Exercise material:
--------

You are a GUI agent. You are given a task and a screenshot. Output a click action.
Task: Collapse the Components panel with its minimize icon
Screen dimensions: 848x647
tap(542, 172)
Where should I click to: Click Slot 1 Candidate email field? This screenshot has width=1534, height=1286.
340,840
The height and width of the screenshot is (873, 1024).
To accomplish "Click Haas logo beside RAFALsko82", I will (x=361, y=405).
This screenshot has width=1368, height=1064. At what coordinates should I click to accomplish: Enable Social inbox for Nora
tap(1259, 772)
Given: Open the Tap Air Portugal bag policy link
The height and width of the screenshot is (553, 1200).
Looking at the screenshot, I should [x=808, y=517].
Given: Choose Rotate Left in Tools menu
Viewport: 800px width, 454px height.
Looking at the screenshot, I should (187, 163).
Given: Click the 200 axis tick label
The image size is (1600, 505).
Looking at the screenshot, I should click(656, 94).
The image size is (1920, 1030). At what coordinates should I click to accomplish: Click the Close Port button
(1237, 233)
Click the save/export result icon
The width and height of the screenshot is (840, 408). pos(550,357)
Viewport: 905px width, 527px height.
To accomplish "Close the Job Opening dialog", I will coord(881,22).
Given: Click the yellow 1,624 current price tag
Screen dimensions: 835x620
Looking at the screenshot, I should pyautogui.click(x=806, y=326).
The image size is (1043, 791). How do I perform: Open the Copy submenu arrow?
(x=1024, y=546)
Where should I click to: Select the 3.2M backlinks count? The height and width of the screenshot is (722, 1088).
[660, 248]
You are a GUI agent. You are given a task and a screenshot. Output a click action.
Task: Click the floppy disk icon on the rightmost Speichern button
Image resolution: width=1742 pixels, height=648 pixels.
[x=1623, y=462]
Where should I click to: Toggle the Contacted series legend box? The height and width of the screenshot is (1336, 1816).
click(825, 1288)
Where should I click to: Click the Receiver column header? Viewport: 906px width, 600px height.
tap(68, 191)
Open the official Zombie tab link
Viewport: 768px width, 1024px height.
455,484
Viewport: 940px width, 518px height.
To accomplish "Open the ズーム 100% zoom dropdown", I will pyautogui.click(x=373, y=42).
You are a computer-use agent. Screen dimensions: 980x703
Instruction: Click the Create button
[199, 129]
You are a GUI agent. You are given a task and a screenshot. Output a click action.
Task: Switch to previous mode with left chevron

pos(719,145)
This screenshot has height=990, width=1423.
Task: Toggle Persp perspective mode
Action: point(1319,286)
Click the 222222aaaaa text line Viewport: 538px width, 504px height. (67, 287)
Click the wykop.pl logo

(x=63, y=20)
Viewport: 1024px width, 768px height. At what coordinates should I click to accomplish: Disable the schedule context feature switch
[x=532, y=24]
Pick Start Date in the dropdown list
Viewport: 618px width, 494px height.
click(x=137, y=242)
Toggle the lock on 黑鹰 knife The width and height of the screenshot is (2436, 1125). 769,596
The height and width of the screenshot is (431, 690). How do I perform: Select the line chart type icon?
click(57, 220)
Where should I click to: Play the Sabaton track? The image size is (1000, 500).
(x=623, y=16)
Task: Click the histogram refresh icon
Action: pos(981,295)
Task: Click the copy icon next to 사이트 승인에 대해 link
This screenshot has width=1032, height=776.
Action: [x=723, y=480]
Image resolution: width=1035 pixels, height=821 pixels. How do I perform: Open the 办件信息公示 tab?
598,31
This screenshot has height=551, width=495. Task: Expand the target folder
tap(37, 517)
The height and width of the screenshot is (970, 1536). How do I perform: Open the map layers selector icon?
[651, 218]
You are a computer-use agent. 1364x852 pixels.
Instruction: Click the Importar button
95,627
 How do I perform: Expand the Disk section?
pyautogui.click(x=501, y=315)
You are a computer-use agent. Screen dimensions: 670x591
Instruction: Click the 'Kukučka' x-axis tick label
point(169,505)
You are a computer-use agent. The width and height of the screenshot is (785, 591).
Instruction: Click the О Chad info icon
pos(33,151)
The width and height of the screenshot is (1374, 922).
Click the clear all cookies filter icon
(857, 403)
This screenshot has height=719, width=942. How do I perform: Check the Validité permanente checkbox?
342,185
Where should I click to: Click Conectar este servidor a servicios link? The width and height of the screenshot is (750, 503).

--------

Activity: Please retype the whole of the material above exactly.

Solution to this problem:
You are a GUI agent. You are given a task and a screenshot. Output a click action.
Task: Collapse the Components panel with its minimize icon
Screen dimensions: 848x647
tap(542, 172)
Where should I click to: Click Slot 1 Candidate email field? This screenshot has width=1534, height=1286.
340,840
The height and width of the screenshot is (873, 1024).
To accomplish "Click Haas logo beside RAFALsko82", I will (x=361, y=405).
This screenshot has width=1368, height=1064. At what coordinates should I click to accomplish: Enable Social inbox for Nora
tap(1259, 772)
Given: Open the Tap Air Portugal bag policy link
The height and width of the screenshot is (553, 1200).
Looking at the screenshot, I should [x=808, y=517].
Given: Choose Rotate Left in Tools menu
Viewport: 800px width, 454px height.
Looking at the screenshot, I should (187, 163).
Given: Click the 200 axis tick label
The image size is (1600, 505).
Looking at the screenshot, I should click(656, 94).
The image size is (1920, 1030). At what coordinates should I click to accomplish: Click the Close Port button
(1237, 233)
Click the save/export result icon
The width and height of the screenshot is (840, 408). pos(550,357)
Viewport: 905px width, 527px height.
To accomplish "Close the Job Opening dialog", I will coord(881,22).
Given: Click the yellow 1,624 current price tag
Screen dimensions: 835x620
Looking at the screenshot, I should pyautogui.click(x=806, y=326).
The image size is (1043, 791). How do I perform: Open the Copy submenu arrow?
(x=1024, y=546)
Where should I click to: Select the 3.2M backlinks count? The height and width of the screenshot is (722, 1088).
[660, 248]
You are a GUI agent. You are given a task and a screenshot. Output a click action.
Task: Click the floppy disk icon on the rightmost Speichern button
Image resolution: width=1742 pixels, height=648 pixels.
[x=1623, y=462]
Where should I click to: Toggle the Contacted series legend box? The height and width of the screenshot is (1336, 1816).
click(825, 1288)
Where should I click to: Click the Receiver column header? Viewport: 906px width, 600px height.
tap(68, 191)
Open the official Zombie tab link
Viewport: 768px width, 1024px height.
455,484
Viewport: 940px width, 518px height.
To accomplish "Open the ズーム 100% zoom dropdown", I will pyautogui.click(x=373, y=42).
You are a computer-use agent. Screen dimensions: 980x703
Instruction: Click the Create button
[199, 129]
You are a GUI agent. You are given a task and a screenshot. Output a click action.
Task: Switch to previous mode with left chevron

pos(719,145)
This screenshot has height=990, width=1423.
Task: Toggle Persp perspective mode
Action: point(1319,286)
Click the 222222aaaaa text line Viewport: 538px width, 504px height. (67, 287)
Click the wykop.pl logo

(x=63, y=20)
Viewport: 1024px width, 768px height. At what coordinates should I click to accomplish: Disable the schedule context feature switch
[x=532, y=24]
Pick Start Date in the dropdown list
Viewport: 618px width, 494px height.
click(x=137, y=242)
Toggle the lock on 黑鹰 knife The width and height of the screenshot is (2436, 1125). 769,596
The height and width of the screenshot is (431, 690). How do I perform: Select the line chart type icon?
click(57, 220)
Where should I click to: Play the Sabaton track? The image size is (1000, 500).
(x=623, y=16)
Task: Click the histogram refresh icon
Action: pos(981,295)
Task: Click the copy icon next to 사이트 승인에 대해 link
This screenshot has width=1032, height=776.
Action: [x=723, y=480]
Image resolution: width=1035 pixels, height=821 pixels. How do I perform: Open the 办件信息公示 tab?
598,31
This screenshot has height=551, width=495. Task: Expand the target folder
tap(37, 517)
The height and width of the screenshot is (970, 1536). How do I perform: Open the map layers selector icon?
[651, 218]
You are a computer-use agent. 1364x852 pixels.
Instruction: Click the Importar button
95,627
 How do I perform: Expand the Disk section?
pyautogui.click(x=501, y=315)
You are a computer-use agent. Screen dimensions: 670x591
Instruction: Click the 'Kukučka' x-axis tick label
point(169,505)
You are a computer-use agent. The width and height of the screenshot is (785, 591).
Instruction: Click the О Chad info icon
pos(33,151)
The width and height of the screenshot is (1374, 922).
Click the clear all cookies filter icon
(857, 403)
This screenshot has height=719, width=942. How do I perform: Check the Validité permanente checkbox?
342,185
Where should I click to: Click Conectar este servidor a servicios link? The width and height of the screenshot is (750, 503).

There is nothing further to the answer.